7.0Key Benefits of Quadratic Equations
- Foundation for Advanced Math: Builds skills for higher algebra and calculus.
- Problem-Solving: Enhances critical thinking and analytical skills.
- Real-World Applications: Used in physics, economics, engineering, and finance.
- Understanding Relationships: Models non-linear relationships in various fields.
- Graphical Interpretation: Helps understand parabolic curves and optimization.
- Competitive Exams: Important for preparing for various entrance exams.
- Practical Problem Solving: Solves real-life problems involving areas, motion, and more.
- Improves Algebra: Strengthens skills like factoring and solving equations.
- Multiple Methods: Solving by different approaches deepens understanding.
- Boosts Confidence: Increases confidence in math and its practical uses.
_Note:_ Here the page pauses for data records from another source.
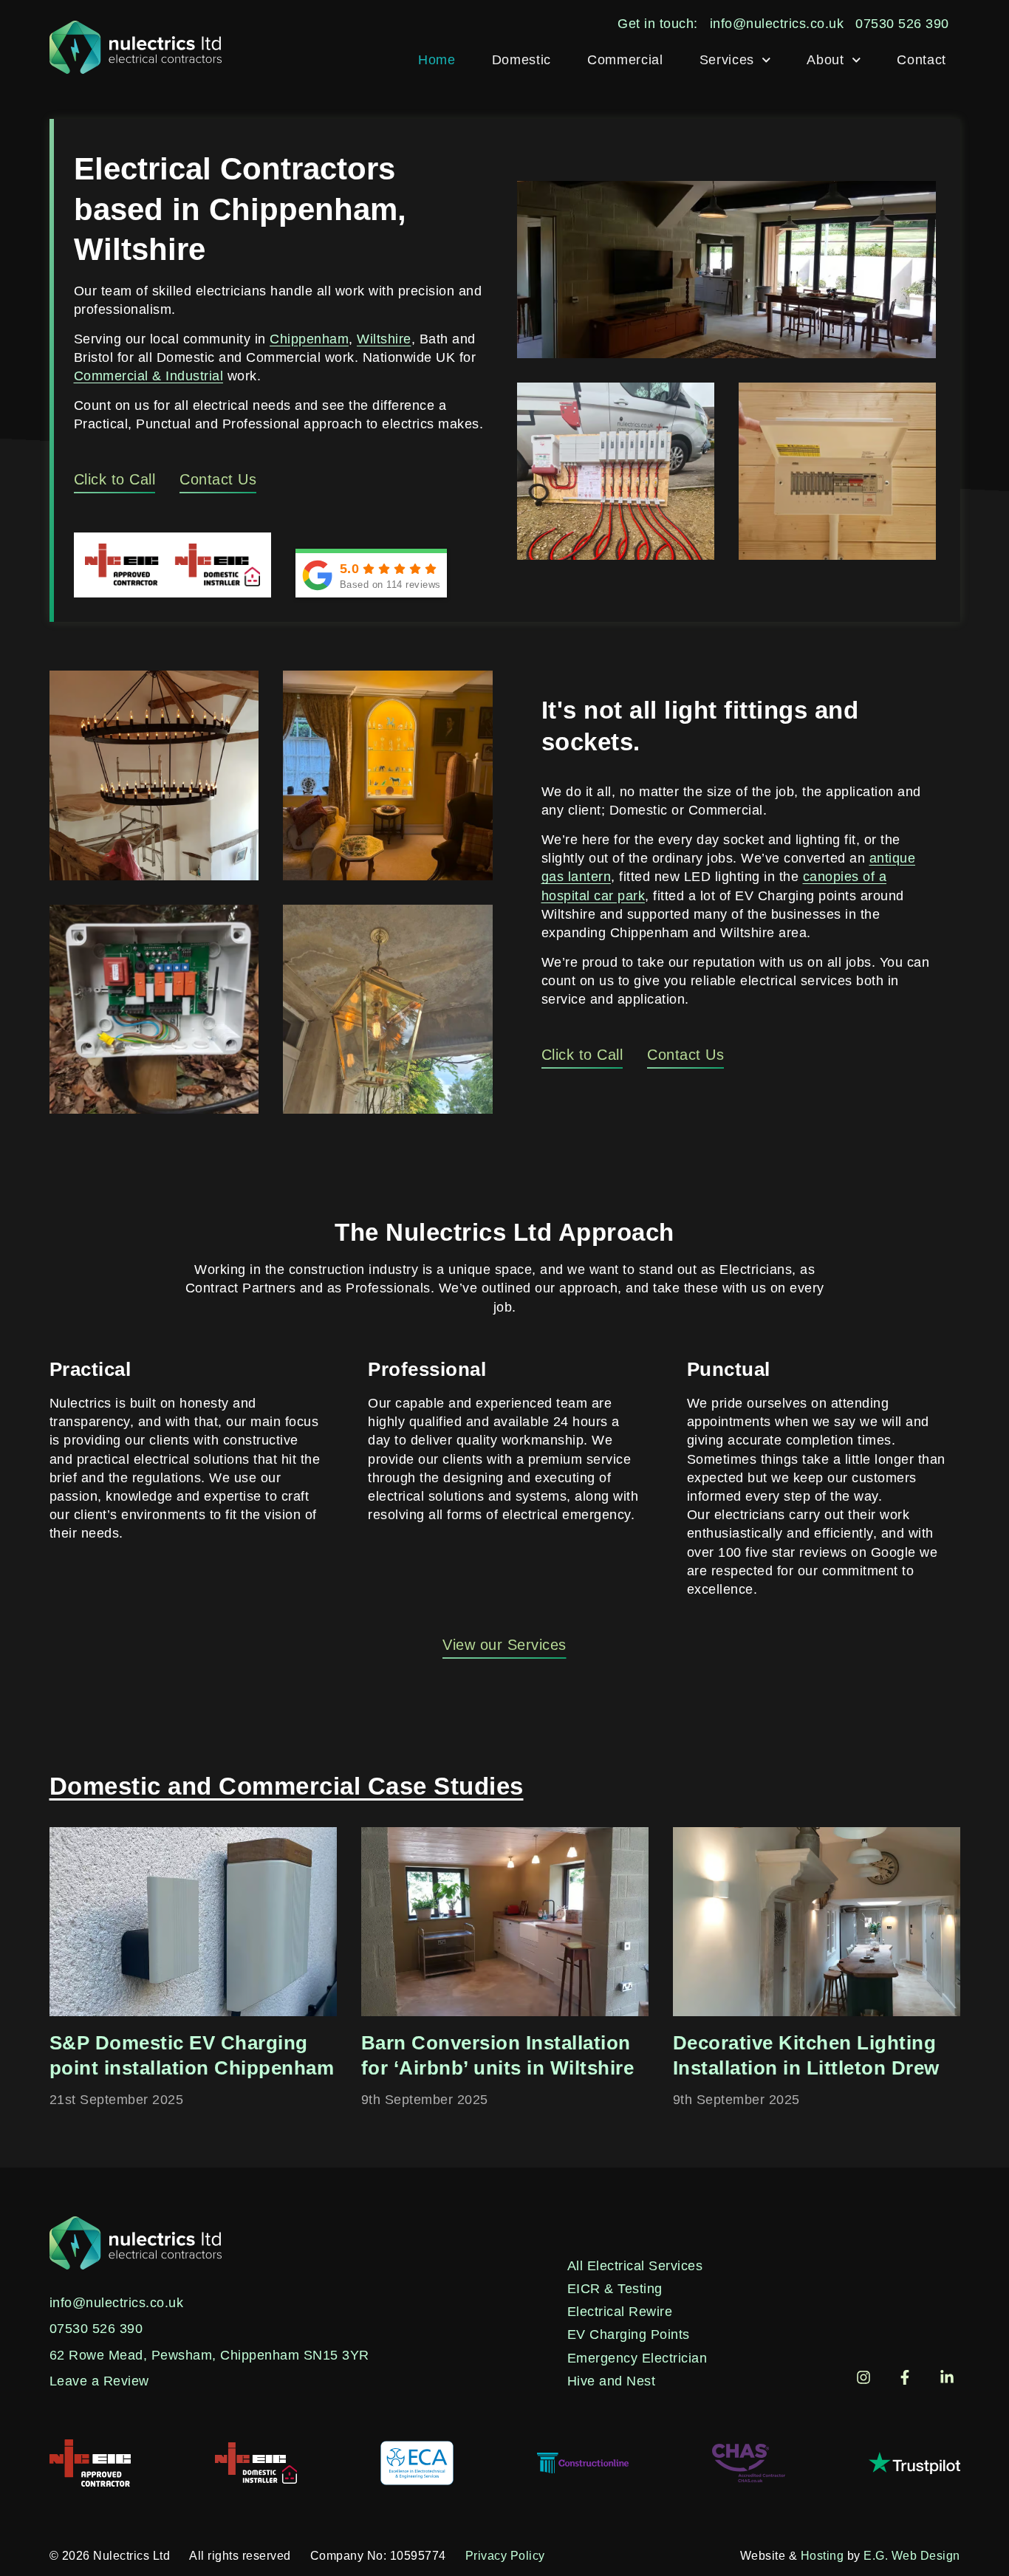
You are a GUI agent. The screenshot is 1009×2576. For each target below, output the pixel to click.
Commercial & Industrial (149, 376)
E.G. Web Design (911, 2555)
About (825, 59)
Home (437, 59)
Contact (921, 59)
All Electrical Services (635, 2265)
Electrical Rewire (620, 2311)
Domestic (521, 59)
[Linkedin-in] (947, 2377)
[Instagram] (863, 2377)
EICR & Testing (615, 2288)
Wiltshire (384, 339)
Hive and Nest (611, 2381)
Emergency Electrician (637, 2358)
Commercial (625, 59)
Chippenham (309, 339)
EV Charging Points (628, 2334)
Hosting (822, 2555)
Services (727, 59)
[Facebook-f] (905, 2377)
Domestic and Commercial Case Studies (286, 1786)
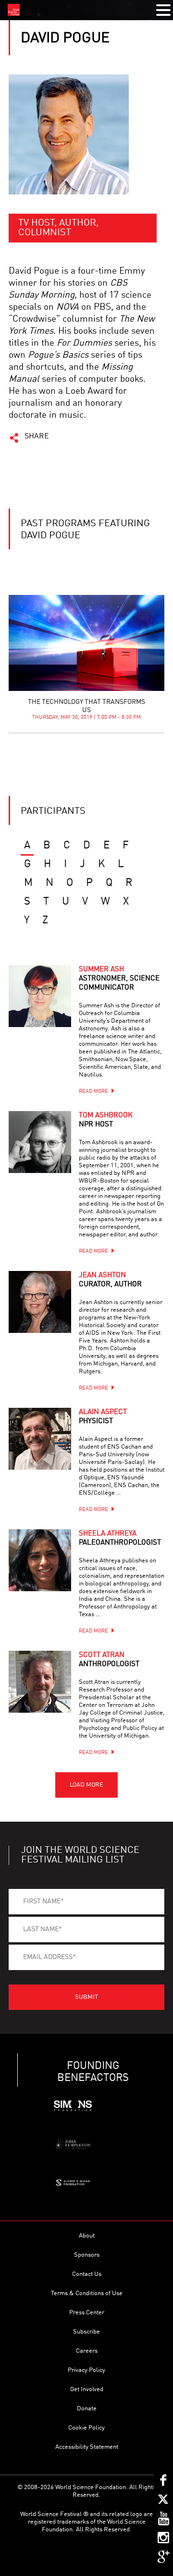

8.0Applications of Quadratic Equations
Quadratic equations have many applications in real life, including:
- Projectile Motion: Finding the trajectory of moving objects, such as a ball or rocket, along with maximum height and range.
- Business Profit and Loss: This tool helps find the optimum production levels which can maximize profit or minimize the cost.
- Area Calculations: In all such problems where the area is given, dimensions of geometric shapes such as rectangles and squares are found.
- Speed, Distance, and Time Problems: Solve for the meeting point or overtaking time of two objects in motion at different speeds.
- Optimization Problems: It optimizes maximization or minimization problems in some quantity such as crop yield or revenue in industrial applications.